Google旗下的DeepMind在本周推出了兩款新的AI模型,旨在提升機器人的智能水平。這些模型不再僅僅依賴於指令,而是讓機器人能夠自主思考問題、搜尋網路資訊,並在不同機器人間傳遞技能。這標誌著Google在讓機器人應對現實世界複雜性方面邁出了重要一步。Google表示,這些模型的引入是解決物理世界中的通用人工智慧(AGI)的一個關鍵里程碑,讓機器人能夠真正地推理、計畫、使用工具並進行泛化。
機器人學習新技能,應對日常挑戰
這些新模型讓機器人能夠處理如根據天氣預報打包行李、查詢當地回收規則並正確處理垃圾等任務。這需要一項稱為泛化的技能,即將已知知識應用於新情境的能力。通常,機器人和演算法在這方面表現不佳,例如,如果教會模型折疊一條褲子,除非工程師事先編程每一步,否則它無法折疊T恤。
新模型提升機器人環境適應能力
新的AI模型改變了這一點,讓機器人能夠根據提示讀取環境、做出合理假設,並完成多步驟任務。

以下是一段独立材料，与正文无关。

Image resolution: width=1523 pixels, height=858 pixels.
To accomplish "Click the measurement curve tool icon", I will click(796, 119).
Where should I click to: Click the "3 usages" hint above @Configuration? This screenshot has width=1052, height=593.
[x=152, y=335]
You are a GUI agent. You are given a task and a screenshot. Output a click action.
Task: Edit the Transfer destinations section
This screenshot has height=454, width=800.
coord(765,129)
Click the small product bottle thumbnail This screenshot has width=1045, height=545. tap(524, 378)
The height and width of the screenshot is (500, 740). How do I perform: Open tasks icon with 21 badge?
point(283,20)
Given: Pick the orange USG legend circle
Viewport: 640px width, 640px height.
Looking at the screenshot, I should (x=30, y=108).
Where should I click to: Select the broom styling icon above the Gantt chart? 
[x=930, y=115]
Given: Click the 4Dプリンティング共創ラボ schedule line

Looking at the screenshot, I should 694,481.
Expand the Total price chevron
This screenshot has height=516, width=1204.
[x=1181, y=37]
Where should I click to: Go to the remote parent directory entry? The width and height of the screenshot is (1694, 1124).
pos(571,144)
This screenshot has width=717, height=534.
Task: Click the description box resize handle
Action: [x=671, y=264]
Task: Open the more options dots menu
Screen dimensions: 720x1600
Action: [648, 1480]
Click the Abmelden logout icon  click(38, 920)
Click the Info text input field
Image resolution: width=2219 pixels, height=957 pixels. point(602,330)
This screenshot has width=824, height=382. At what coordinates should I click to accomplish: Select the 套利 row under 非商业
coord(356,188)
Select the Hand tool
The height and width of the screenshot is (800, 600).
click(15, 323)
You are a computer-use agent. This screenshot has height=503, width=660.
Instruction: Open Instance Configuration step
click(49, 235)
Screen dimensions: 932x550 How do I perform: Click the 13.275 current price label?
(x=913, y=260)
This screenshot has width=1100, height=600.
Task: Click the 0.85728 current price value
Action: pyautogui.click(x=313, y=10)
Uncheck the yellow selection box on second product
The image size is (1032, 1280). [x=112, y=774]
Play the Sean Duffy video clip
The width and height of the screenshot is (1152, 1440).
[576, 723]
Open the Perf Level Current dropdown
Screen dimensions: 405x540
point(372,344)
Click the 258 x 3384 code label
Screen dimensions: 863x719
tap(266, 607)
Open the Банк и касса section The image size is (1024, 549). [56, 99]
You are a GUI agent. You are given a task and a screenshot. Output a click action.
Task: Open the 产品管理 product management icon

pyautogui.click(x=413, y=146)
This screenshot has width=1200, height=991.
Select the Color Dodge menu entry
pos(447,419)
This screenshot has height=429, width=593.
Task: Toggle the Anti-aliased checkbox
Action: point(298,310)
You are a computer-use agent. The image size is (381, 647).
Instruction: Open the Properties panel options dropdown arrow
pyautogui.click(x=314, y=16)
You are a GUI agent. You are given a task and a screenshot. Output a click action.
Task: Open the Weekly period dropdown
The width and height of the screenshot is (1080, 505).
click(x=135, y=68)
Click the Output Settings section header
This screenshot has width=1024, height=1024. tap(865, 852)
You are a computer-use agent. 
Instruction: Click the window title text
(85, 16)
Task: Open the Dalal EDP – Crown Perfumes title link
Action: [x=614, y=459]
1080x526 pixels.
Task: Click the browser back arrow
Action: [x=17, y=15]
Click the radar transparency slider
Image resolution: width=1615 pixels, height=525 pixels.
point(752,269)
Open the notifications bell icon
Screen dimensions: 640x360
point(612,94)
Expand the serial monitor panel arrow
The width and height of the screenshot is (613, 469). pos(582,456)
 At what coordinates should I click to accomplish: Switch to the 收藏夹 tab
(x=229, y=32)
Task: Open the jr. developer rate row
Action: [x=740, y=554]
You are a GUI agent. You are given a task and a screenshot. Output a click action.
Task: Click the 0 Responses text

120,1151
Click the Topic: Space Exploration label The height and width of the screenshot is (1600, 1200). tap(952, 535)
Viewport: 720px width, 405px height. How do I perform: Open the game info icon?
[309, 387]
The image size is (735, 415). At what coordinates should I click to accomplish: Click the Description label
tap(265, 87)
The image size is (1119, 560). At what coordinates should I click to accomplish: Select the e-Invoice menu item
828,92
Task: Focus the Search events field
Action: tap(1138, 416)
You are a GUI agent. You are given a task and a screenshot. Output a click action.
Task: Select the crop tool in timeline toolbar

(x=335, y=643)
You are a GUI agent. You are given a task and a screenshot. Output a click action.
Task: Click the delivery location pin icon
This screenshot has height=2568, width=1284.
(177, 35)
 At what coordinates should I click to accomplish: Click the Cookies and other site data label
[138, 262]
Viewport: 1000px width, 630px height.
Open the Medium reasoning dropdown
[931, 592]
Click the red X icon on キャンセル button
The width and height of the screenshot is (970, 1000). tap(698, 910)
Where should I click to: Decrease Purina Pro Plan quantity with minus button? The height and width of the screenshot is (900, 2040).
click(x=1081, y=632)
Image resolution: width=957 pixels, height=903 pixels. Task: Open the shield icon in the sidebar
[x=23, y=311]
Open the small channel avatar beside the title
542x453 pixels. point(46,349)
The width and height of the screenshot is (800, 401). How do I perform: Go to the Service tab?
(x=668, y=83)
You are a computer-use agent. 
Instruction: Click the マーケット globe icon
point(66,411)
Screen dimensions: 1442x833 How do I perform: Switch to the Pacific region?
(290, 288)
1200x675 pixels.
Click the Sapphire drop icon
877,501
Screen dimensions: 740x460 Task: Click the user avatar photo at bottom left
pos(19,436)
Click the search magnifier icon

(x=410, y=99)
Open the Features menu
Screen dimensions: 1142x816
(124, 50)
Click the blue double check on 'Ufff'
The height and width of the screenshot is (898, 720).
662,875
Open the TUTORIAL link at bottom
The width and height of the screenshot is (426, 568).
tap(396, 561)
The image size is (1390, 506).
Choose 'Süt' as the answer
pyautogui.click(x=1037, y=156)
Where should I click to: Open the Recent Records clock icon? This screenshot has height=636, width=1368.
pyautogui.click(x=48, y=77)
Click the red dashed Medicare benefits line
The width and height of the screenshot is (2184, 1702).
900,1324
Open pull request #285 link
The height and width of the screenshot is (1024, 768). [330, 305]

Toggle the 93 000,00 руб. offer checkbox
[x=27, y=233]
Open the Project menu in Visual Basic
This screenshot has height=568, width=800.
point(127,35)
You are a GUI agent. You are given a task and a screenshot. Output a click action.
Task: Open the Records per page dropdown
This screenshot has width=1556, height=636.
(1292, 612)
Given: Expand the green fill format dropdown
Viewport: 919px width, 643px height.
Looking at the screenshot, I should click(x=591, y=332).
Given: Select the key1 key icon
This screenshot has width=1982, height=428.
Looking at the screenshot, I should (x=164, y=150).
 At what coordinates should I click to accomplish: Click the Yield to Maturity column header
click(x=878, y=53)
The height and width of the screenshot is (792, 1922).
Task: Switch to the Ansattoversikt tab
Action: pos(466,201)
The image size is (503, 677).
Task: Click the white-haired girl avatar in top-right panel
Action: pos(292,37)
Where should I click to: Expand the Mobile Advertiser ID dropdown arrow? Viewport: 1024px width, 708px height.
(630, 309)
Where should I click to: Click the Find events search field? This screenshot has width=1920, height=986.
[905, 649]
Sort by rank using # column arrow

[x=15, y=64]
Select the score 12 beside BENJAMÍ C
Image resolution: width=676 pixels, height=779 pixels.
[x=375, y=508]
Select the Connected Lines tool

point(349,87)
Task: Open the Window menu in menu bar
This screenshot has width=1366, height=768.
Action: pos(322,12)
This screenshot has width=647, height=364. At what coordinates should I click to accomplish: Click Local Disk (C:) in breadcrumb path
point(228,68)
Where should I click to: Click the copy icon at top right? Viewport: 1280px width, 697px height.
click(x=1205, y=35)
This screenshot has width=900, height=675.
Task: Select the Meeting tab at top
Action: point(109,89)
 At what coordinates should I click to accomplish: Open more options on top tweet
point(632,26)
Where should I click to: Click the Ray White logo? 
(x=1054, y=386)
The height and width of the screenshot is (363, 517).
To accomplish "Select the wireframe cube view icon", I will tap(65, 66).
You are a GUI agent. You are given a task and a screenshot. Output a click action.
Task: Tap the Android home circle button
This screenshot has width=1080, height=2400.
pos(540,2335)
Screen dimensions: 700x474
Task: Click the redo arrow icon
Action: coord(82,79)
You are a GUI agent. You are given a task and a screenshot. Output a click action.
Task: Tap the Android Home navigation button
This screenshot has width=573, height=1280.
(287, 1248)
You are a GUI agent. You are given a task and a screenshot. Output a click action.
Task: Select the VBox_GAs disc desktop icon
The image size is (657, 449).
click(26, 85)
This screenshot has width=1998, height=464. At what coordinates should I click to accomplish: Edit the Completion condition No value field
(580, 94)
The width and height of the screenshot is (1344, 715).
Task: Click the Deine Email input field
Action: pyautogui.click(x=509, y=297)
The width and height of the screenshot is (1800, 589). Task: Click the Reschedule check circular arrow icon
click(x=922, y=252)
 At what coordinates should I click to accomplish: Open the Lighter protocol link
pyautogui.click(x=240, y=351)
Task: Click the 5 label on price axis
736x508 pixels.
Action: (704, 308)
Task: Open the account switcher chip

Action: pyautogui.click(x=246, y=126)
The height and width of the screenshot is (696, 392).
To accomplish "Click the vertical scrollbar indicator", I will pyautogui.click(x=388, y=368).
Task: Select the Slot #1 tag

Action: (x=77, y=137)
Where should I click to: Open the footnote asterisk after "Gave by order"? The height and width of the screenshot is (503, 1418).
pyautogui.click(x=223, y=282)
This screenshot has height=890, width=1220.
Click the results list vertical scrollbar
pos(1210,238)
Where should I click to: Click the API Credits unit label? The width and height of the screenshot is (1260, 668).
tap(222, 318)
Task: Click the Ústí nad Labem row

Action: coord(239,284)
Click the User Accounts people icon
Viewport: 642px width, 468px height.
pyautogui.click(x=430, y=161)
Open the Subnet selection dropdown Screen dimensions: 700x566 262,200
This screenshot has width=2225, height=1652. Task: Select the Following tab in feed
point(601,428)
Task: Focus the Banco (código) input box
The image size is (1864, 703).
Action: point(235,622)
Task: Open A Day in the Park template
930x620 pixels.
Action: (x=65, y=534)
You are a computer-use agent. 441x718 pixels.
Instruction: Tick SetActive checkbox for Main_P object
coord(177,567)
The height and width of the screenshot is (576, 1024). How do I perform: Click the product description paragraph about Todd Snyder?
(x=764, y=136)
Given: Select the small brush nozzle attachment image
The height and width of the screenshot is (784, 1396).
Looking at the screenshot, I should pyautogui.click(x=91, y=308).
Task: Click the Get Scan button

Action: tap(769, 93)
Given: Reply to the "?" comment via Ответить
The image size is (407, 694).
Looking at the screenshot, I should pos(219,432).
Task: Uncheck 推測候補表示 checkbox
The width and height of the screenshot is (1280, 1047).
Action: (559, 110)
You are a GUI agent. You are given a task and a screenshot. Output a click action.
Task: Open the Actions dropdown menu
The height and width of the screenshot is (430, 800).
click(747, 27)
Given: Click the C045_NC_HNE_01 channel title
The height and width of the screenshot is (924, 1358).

實驗中,機器人能夠使用攝像頭識別物品,查詢舊金山最新的回收指南,並將物品放置在正確的垃圾桶中,這過程結合了網路搜尋、視覺感知和逐步計畫。雖然成功率僅在20%到40%之間,但對於未曾理解過這些細微差別的模型來說,已經是驚人的進步。
Google如何將機器人轉型為超級機器人
這兩個新模型分工合作。Gemini Robotics-ER 1.5負責制定計畫,必要時調用Google搜尋獲取資訊,並將自然語言指令傳遞給Gemini Robotics 1.5,後者負責執行實際物理動作。技術上來說,Gemini Robotics 1.5是一個視覺-語言-動作(VLA)模型,將視覺資訊和指令轉化為動作命令,而Gemini Robotics-ER 1.5則是一個視覺-語言模型(VLM),負責創建多步驟計畫以完成任務。
機器人計畫與推理能力的提升
當機器人進行分類任務時,它會內部推理任務的每一步,例如理解「按顏色分類」意味著將白色衣物放入一個箱子,其他顏色放入另一個箱子,然後分解出每個動作所需的具體步驟。機器人能夠用簡單的英語解釋其推理過程,使其決策不再像個黑箱。Google執行長Sundar Pichai在社交平台上表示,這些新模型將使機器人更好地推理、提前計畫、使用數位工具如搜尋,並能在不同類型的機器人間進行學習傳遞。他稱這是Google邁向真正有用的通用機器人的下一大步。
美國機器人業界的競爭與挑戰
Google的發展讓它與特斯拉(TSLA)、Figure AI及波士頓動力等公司一同站在聚光燈下,儘管各家公司採取了不同的策略。特斯拉專注於工廠的大量生產,Elon Musk承諾在2026年前生產數千台單位。波士頓動力則持續推動機器人運動能力的極限,開發能夠後空翻的Atlas。Google則押注於讓機器人能在任何情況下適應的AI,而不需特定編程。
美中競爭與全球機器人市場
此時機尤為重要,因為美國的機器人公司正推動制定國家機器人策略,包括建立一個專注於推動行業發展的聯邦機構,而中國正在將AI和智能機器人列為國家優先事項。根據德國的國際機器人聯盟數據,2023年中國在工廠及其他工業環境中運行的機器人數量約為180萬台,為全球最大市場。
DeepMind的創新與未來展望
DeepMind的方式與傳統機器人編程不同,後者通常需要工程師精確編碼每一個動作。相反,這些新模型從示範中學習,並能即時適應變化。如果物品從機器人手中滑落或有人在任務中移動物品,機器人能夠立即調整。這些模型建立在DeepMind今年三月的早期工作基礎上,當時的機器人只能處理如打開包包或折疊紙張等單一任務,而現在它們能夠應對如在查看天氣預報後為旅行適當打包等挑戰人類的任務。
開發者的機會與限制
對於想要進行實驗的開發者來說,這兩個模型的可用性有所不同。Gemini Robotics-ER 1.5已在Google AI Studio的Gemini API上推出,任何開發者都可以開始使用這個推理模型進行開發。而動作模型Gemini Robotics 1.5則僅供「特定」合作夥伴使用。